Data extracted from a collection:
---------------
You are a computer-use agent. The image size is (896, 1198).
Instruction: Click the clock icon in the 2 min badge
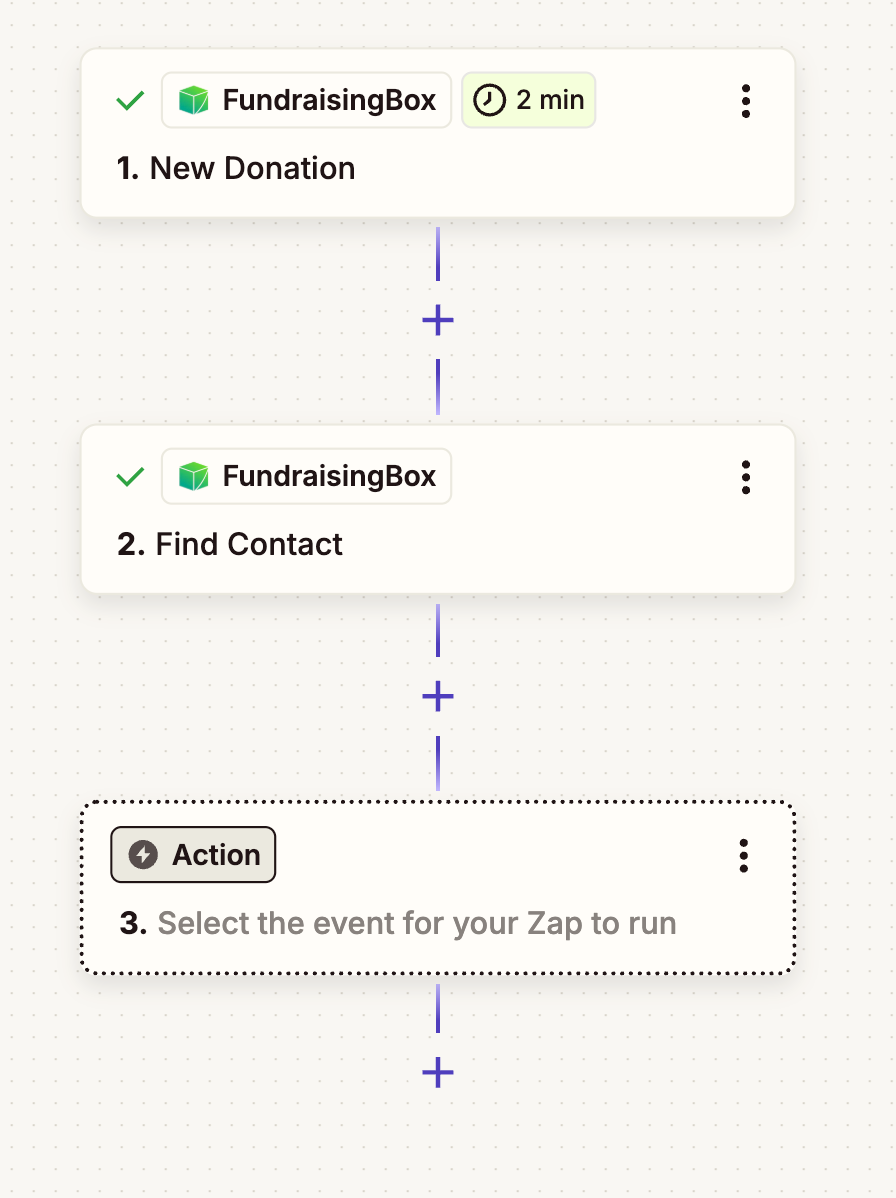489,100
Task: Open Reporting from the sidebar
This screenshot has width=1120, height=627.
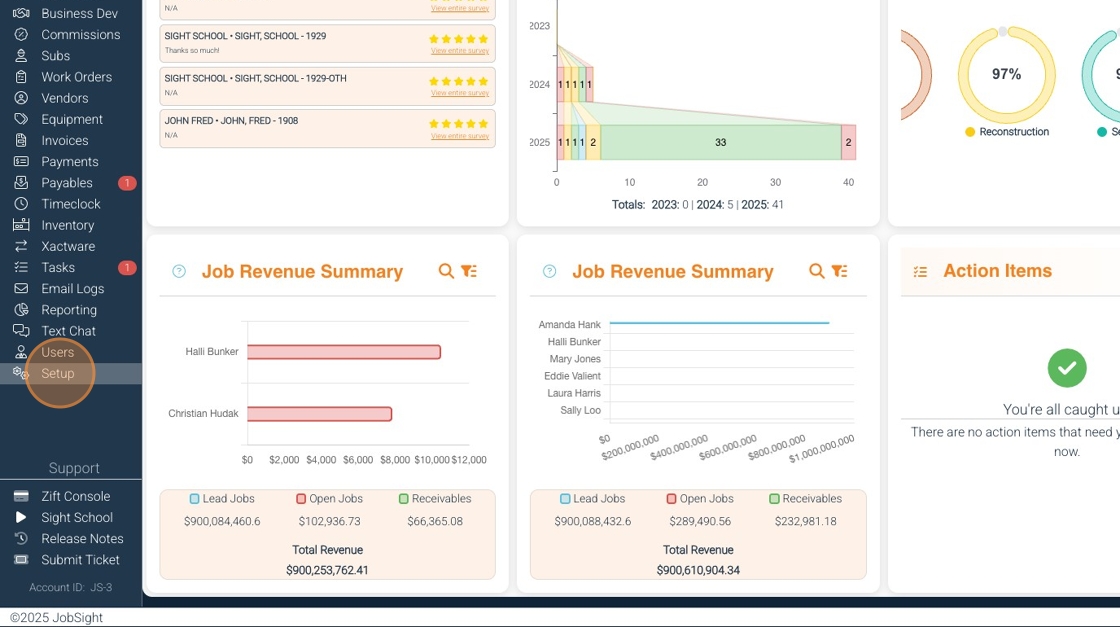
---------------
• _Try it_: Here the job is to repeat the entries verbatim while leaving all pictures out.

• _Answer box_:
You are a computer-use agent. The image size is (896, 1198).
Instruction: Click the clock icon in the 2 min badge
489,100
Task: Open Reporting from the sidebar
This screenshot has width=1120, height=627.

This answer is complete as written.